Load Average Percentages are Scaled by 100 in the Metric Browser
Load Average metrics are shown as float values (such as 0.70 or 1.05) in the Server Dashboard. In the Metric Browser, these metrics are multiplied by 100 to provide two decimal points of precision. If a server has an average load of 7.67, for example, the Server Dashboard shows the Load Average as 7.67 and the Metric Browser shows the Load as 767. To use one of the metrics in a health rule or custom dashboard, divide the metric by 100.
Stolen Times are Reported Differently
On Windows Machine Agents, if CPU %Stolen is not matching values reported by AppDynamics, it may be because Windows Performance Monitor's (Perfmon) counters operate at a granularity of 100ns for CPU metrics. For CPU %Stolen, the counters are provided by the Hypervisor, which operates on a granularity of 1ms. Windows Perfmon divides the CPU %Stolen counter (operating on 1ms) directly by time (in units of 100ns), which results in the CPU %Stolen values being reported at a very low percentage (~0.01%).

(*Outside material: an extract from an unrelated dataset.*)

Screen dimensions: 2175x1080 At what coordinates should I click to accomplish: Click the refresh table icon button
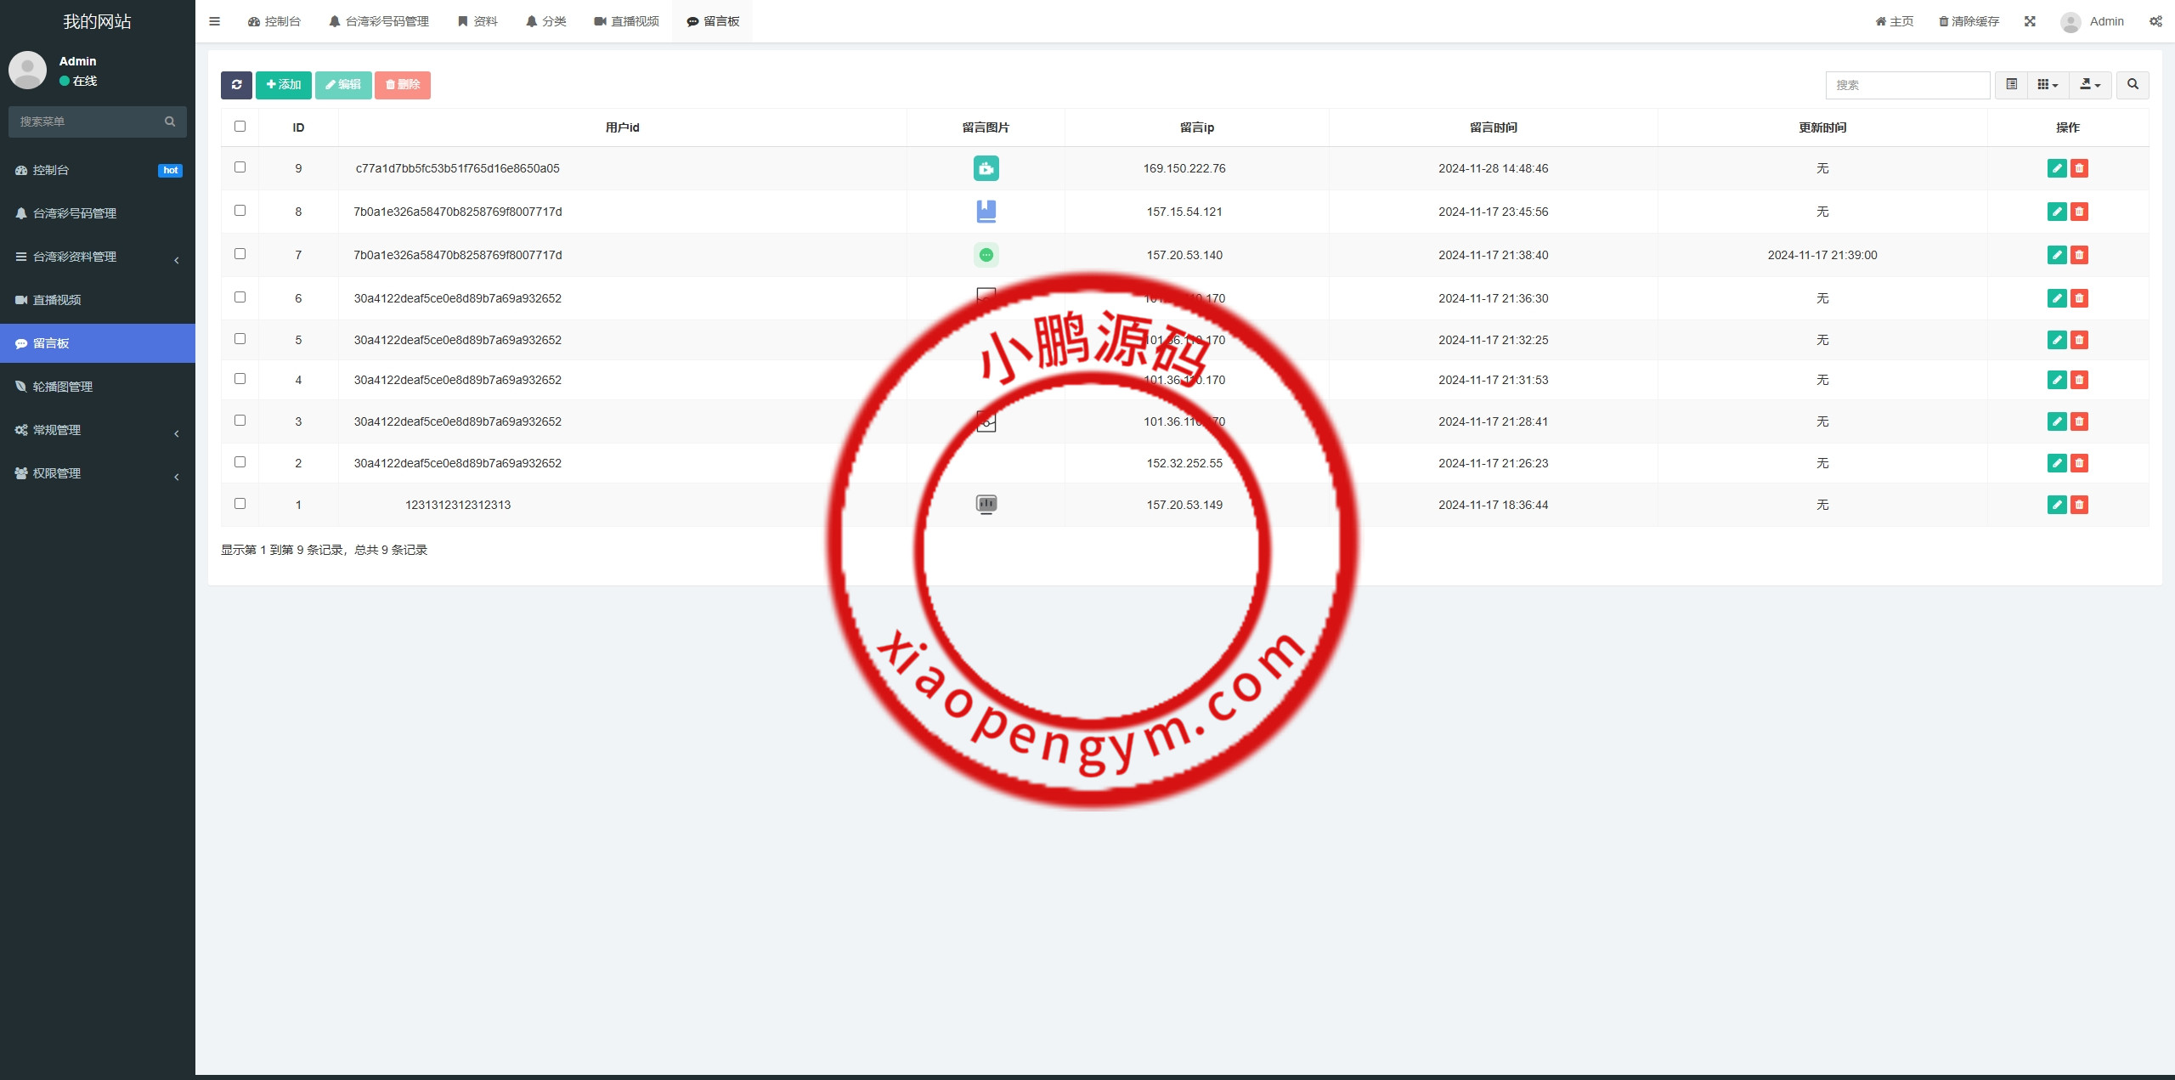click(x=236, y=85)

AppDynamics makes the correction between different units of time, which is why values reported by AppDynamics are greater than Perfmon's values by a factor of 10,000 (time in 1ms * 10,000 = time in 100ns). CPU %Stolen values reported by AppDynamics sometimes exceed 100% under high load. These CPU %Stolen values are a result of multiple cores being used by the guest machine, where %Stolen time is added across multiple cores.
To compute the %Stolen time:
- On a PowerShell terminal in the monitored guest machine, run
Get-WmiObject Win32_PerfRawData_vmGuestLib_VCPU.

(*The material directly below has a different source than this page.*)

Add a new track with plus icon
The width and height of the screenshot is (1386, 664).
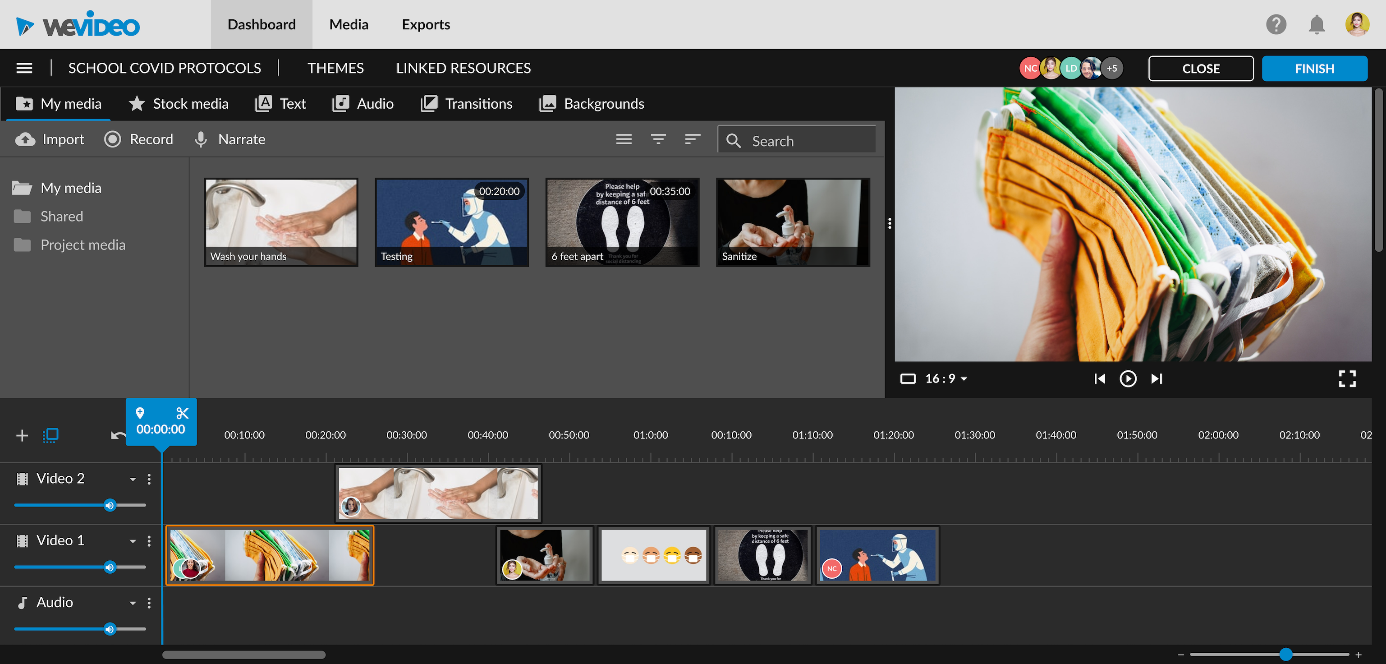pyautogui.click(x=22, y=435)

- Note the CpuStolenMs counter (in ms).
- Note the Timestamp_PerfTime counter (in ms, take a look at Frequency_Perftime, this value should be 1000 (in hz)).
- After a minute, run
Get-WmiObject Win32_PerfRawData_vmGuestLib_VCPU
again and take note of both the counters once more. - CPU %Stolen = 100% * (CpuStolenMS (at T2) - CpuStolenMs (at T1) / (Timestamp_PerfTime (T2) - Timestamp_PerfTime (T1)).

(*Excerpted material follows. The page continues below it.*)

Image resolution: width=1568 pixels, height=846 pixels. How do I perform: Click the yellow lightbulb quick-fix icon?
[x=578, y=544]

HardwareMonitor and JavaHardwareMonitor Calculate "Writes/Sec" Differently on AIX Machines
The Machine Agent calculates the Disk metric writes/sec on AIX machines differently, depending on whether the HardwareMonitor or the JavaHardwareMonitor extension is used. These extensions assume different block sizes when calculating these metrics. For HardwareMonitor, the block size is 4096 bytes. For JavaHardwareMonitor (based on SIGAR), the block size is 512 bytes. Because the number of writes/sec is calculated as <kb_written>/<block_size>, the HardwareMonitor results are lower than those calculated by JavaHardwareMonitor.